In these cases, people will be asked to stay home and self-isolate in the event they get sick.
- If someone has been in close contact with a confirmed case, such as prolonged face-to-face contact, that person will be identified as a close contact because they are at higher risk of contracting COVID-19. Close contacts will be directly contacted by public health and will be asked to self-isolate. Only public health can determine who is a close contact.
- The close contact will self-isolate at home away from others and will monitor their symptoms during the isolation period. The isolation period is 14 days from the date of exposure. Public Health will provide isolation dates to the individual. If they develop symptoms, they will seek a COVID-19 test.
- Contact tracing will not be completed for close contacts. Contact tracing is only completed for cases.
- For schools and child care, public health will determine who is a close contact and is required to self-isolate. This is because schools have several measures in place and this information will be used in the case and contact management process for schools.
- If someone in the household is a close contact and is self-isolating, the rest of the household does not need to self-isolate. If someone in the household is a confirmed case, then the rest of the household will be directed to self-isolate.
What if someone in a student’s household has COVID-19? Can the child still go to school?
If someone in a household is sick with a confirmed case of COVID-19, then Public Health will advise the entire household to stay home and self-isolate.
Individuals in that household should not go to school or work until advised by Public Health that it is safe to do so.
What do parents need to do if they think their child has potentially exposed others to COVID-19?
Public Health gets the report of all of COVID-19 cases, follows up with each individually, determines the exposure and risk of transmission, and provides the advice they need. You do not need to contact anybody until Public Health reaches you.
If you choose to let friends and family know there may have been an exposure, please reassure them that Public Health will be providing them advice soon.
What do I do if my child has symptoms of the common cold?
Your child should stay home if they have any new symptoms of illness. If your child has symptoms of common cold, such as runny nose or sore throat, they should stay home for 24 hours.
If symptoms improve, they can return back to school.

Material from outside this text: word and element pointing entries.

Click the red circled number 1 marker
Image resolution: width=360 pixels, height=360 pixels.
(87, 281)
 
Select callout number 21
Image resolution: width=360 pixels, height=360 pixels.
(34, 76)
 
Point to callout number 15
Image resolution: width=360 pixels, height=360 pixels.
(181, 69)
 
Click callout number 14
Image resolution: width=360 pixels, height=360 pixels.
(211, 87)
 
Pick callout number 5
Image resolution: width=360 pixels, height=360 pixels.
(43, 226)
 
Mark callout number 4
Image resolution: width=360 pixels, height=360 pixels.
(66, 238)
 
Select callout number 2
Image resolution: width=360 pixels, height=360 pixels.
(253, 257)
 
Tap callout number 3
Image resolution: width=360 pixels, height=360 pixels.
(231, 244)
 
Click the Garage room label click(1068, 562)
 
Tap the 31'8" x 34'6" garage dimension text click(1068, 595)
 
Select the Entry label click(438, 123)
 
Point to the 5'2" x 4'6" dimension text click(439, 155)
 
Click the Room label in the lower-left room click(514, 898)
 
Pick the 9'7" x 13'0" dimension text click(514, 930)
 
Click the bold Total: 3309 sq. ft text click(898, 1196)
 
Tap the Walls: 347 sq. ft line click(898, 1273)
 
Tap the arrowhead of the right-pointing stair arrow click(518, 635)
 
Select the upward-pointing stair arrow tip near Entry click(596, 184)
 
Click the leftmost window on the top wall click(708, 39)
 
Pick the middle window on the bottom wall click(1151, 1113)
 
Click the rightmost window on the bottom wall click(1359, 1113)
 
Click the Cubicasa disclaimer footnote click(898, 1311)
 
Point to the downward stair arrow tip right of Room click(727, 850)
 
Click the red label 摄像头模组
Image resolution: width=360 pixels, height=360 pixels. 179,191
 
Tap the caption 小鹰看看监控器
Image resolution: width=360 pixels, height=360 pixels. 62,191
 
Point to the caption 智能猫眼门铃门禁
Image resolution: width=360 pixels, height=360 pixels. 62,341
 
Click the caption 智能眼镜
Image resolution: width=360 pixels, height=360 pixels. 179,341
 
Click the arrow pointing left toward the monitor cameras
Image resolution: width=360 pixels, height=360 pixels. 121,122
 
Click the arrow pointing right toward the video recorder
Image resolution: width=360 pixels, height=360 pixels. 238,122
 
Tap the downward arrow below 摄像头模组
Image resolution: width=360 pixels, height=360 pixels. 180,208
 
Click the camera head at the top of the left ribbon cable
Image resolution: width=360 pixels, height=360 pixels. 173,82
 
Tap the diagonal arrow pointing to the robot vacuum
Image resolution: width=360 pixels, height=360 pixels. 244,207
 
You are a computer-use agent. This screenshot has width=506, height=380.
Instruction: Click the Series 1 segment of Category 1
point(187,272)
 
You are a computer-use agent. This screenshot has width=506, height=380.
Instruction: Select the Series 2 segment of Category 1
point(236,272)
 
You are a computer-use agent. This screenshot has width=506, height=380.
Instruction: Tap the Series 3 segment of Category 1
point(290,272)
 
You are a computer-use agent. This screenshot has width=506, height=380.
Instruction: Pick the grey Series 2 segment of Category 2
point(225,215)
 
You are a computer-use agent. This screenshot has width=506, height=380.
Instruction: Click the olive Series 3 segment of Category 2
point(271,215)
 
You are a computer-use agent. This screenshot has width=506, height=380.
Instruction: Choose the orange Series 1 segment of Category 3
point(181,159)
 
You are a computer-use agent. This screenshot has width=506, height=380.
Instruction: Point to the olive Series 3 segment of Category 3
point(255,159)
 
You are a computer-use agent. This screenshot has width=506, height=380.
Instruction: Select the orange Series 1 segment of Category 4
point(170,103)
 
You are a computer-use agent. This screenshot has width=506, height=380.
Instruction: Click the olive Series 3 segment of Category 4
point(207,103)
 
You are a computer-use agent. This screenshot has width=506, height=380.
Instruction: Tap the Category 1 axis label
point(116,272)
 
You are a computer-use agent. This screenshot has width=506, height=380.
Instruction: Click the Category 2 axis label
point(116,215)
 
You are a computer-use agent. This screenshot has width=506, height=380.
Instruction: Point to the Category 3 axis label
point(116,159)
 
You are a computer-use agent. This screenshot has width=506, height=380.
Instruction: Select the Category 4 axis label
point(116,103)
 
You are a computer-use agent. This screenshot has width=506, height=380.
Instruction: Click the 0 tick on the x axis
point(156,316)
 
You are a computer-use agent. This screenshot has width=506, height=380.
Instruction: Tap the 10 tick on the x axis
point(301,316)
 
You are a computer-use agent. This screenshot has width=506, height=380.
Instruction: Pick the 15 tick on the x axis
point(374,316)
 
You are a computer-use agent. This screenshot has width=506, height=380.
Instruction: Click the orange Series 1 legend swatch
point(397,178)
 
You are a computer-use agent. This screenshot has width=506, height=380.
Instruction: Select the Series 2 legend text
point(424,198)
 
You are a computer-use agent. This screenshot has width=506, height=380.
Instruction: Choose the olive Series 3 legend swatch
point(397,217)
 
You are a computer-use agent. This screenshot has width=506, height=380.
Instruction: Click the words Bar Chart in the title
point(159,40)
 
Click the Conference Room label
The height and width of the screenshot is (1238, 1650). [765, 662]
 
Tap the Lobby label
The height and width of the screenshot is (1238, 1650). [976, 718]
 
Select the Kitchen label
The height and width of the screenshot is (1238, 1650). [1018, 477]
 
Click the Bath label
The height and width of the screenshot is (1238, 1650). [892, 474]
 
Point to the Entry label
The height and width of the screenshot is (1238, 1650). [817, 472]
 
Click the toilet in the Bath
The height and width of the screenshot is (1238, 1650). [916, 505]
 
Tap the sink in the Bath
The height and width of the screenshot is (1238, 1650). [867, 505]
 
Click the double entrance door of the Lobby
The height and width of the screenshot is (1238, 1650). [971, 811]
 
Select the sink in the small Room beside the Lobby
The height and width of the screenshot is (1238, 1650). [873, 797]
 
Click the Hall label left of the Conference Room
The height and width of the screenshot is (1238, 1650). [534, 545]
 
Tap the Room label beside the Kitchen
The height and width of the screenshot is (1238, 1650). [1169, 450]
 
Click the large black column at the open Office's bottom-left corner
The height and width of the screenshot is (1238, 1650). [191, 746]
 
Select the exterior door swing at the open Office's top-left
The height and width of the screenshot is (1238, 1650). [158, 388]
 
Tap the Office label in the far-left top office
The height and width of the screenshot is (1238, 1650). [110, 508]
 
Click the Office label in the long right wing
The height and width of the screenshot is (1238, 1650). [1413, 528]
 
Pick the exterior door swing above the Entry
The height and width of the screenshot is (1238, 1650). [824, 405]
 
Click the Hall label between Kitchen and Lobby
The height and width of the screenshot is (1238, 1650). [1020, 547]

If your child has a fever, or if after 24 hours symptoms remain unchanged or worsen, seek a health assessment by calling the Fraser Health Virtual Health team at 1-800-314-0999 between 10 AM and 10 PM seven days a week or 8-1-1 outside of these hours.
Key symptoms of COVID-19 to watch for are fever, chills, cough, shortness of breath, loss of sense of smell or taste, nausea, vomiting and diarrhea.
If my child has been potentially exposed to COVID-19, do they need to stay home from school?
In many cases, Public Health will not advise people to self-isolate because the risk of exposure is relatively low.
In those situations, Public Health will notify people by letter to watch for signs and symptoms, which means being on high alert for new or unusual symptoms and to isolate and seek advice on testing if you feel you have developed symptoms.